Anthony Hopkins takes on Sigmund Freud

In Freud’s Last Session, the 86-year-old actor gives an energetic performance that saves this talky, stagey film.

By David Sexton

Nobody’s better at playing the big ’uns than Anthony Hopkins. The man’s a marvel. He’s done them all and he’s made all of them corkers. His two Oscars may be for Hannibal Lecter and the demented Anthony in The Father, but that’s just to scratch the surface of his repertoire. Even the briefest list of his greatest hits, literary, historical and mythological, would have to include Adolf Hitler, Charles Dickens, Lloyd George, Richard the Lionheart, Prospero, St Paul, Captain Bligh, Quasimodo, Othello, Odin, Richard Nixon, King Lear, Methuselah, the Pope, Magwitch and, lest we forget, Stevens the butler.

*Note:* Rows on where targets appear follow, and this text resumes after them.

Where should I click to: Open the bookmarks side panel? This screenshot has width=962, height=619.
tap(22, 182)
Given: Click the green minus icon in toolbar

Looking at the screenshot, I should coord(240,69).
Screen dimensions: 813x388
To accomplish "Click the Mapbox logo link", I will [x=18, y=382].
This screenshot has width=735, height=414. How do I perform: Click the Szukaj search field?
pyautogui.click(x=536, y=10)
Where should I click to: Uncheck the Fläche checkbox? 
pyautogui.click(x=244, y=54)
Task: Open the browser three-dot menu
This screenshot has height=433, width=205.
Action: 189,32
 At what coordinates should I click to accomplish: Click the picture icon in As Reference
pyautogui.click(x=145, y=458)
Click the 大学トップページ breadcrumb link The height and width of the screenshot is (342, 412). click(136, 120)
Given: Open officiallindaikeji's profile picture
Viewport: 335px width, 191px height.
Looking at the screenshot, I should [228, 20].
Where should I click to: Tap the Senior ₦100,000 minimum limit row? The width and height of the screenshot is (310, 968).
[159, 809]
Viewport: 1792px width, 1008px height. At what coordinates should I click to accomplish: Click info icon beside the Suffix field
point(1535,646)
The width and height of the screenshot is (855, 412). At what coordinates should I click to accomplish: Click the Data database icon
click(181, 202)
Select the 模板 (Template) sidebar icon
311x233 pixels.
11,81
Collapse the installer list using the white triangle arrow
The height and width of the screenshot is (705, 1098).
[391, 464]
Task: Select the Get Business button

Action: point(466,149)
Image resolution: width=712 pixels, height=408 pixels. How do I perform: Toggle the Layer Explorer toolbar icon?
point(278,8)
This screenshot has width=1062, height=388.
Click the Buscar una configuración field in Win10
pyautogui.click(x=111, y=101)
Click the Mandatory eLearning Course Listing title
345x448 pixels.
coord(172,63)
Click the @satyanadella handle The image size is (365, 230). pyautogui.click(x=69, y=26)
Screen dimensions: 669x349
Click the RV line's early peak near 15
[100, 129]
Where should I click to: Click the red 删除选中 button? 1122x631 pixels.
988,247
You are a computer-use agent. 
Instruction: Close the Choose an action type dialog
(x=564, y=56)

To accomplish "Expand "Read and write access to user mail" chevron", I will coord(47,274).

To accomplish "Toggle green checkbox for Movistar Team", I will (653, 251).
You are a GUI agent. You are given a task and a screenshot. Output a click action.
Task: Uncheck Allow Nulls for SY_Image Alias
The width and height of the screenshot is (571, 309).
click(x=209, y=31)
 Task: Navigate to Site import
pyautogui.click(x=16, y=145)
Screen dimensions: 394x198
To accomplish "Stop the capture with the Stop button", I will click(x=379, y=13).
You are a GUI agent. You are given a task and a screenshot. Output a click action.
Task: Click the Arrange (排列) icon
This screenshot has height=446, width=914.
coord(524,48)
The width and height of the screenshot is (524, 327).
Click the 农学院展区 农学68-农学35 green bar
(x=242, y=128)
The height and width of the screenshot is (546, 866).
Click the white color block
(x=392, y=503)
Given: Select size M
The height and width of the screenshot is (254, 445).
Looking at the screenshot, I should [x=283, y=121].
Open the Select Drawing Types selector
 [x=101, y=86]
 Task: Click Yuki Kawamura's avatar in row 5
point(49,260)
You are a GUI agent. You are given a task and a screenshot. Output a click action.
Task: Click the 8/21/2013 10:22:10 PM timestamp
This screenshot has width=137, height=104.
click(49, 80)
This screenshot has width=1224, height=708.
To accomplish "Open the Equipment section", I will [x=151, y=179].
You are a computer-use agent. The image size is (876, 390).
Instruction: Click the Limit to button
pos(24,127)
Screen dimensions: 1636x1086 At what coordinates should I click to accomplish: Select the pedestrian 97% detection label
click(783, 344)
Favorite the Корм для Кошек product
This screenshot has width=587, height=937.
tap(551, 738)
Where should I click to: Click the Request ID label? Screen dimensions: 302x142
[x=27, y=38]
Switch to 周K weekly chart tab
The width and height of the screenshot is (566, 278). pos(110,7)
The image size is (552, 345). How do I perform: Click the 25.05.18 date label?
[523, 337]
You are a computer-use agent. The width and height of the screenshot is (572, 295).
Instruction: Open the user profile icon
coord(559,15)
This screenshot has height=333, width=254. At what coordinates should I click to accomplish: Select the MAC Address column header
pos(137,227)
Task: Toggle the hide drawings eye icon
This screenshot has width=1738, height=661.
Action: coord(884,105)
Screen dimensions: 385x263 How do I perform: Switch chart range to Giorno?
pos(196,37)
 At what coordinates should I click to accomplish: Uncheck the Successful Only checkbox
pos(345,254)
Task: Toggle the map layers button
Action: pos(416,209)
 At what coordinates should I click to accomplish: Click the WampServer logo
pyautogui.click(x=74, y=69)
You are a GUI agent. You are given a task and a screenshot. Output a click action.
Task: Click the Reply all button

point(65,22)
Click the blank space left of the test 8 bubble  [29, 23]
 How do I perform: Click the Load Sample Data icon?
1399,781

 Now, at the age of 86, he has given us his Sigmund Freud to join this dreamy party of heroes and villains. Hopkins is always fascinating, always makes it seem as though what he is saying has only just occurred to him, rather than being long dictated. That’s quite an achievement in this talky, stagey film.

Freud’s Last Session began life in 2009 as a play by Mark St Germain, an American dramatist who specialises in such historical fiction, his other work including Becoming Dr Ruth and Scott and Hem in the Garden of Allah. It is directed and co-scripted by Matthew Brown, also American, best known for his earnest, conventional 2015 biopic about the great mathematician Srinivasa Ramanujan, The Man Who Knew Infinity, which failed to ride the wave of wizard lives that brought us The Theory of Everything and The Imitation Game.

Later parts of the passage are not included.